Comment 20 for bug 158435

Revision history for this message
danh (danh-archive) wrote :

I'm summarizing the current issues so that everybody has a picture of what's going on.

The biggest problem is that the jp2s as we currently create them with DevelopMekel cause problems in the pdfs, as we currently create them with itext and read them with xpdf and acroread.

There are actually two problems: progressive jp2s are bad for xpdf (and i think evince), while embedded xml is bad for acroread.
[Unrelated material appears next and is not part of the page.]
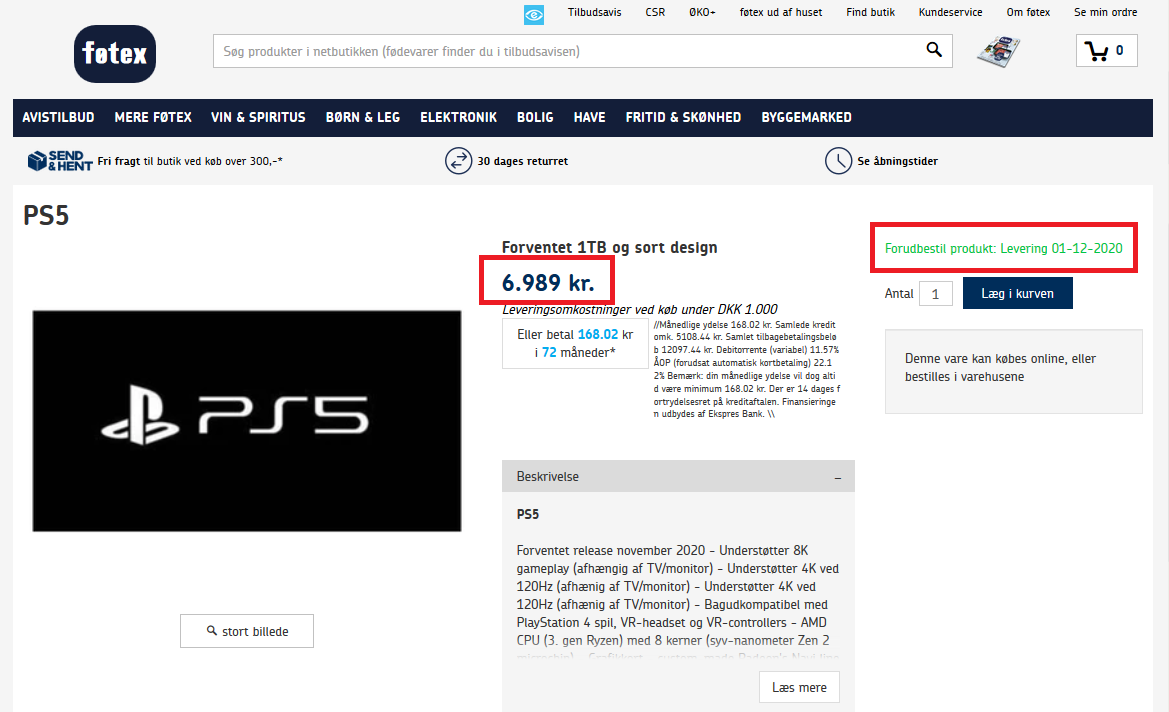Click the PS5 product image
The height and width of the screenshot is (712, 1169).
tap(247, 420)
Note that the effects seem to be independent: that is, adobe can handle progressive as long as there is no xml, and xpdf can handle xml as long as the jp2 is not progressive.

(Note that the xml/progressive stuff is there in the first place to be more nearly NDNP conformant.)

We could try to solve this at the DevelopMekel end (by producing different or more products), or the itext end.

Raj says that there might be some way to do a lossless jp2-to-jp2 conversion to drop the progressive encoding, and of course we'd arrange to drop the xml at the same time if we did that: should be no need to have embedded xml inside an embedded jp2, because we'd just try to embed it directly. (Raj says that this can be done with jpg, for example.) Note also that i've tried to arrange for the backend to deposit the xml before the codestream, so hopefully it would be easy to remove.

On another matter:

For the words for which we get bad font size information, it is very easy to just drop them (we simply don't pass them along to itext). That's what i'm doing now, for my working copy of Todd's software. (But i haven't really bored to the bottom of that problem: i wanted to see the bad characters in context, so i forced out the pdf, but when it came out, it was so awful that i had to deal with it first.)

So, my plan is for now to:
(1) fix up the single page generation and get the mechanics of that worked out, and then
(2) deal with the xml/progressive problems. (That way i can accumulate any xml/progressive feedback while i deal with the other problem.)

Thanks in advance for any feedback from anybody.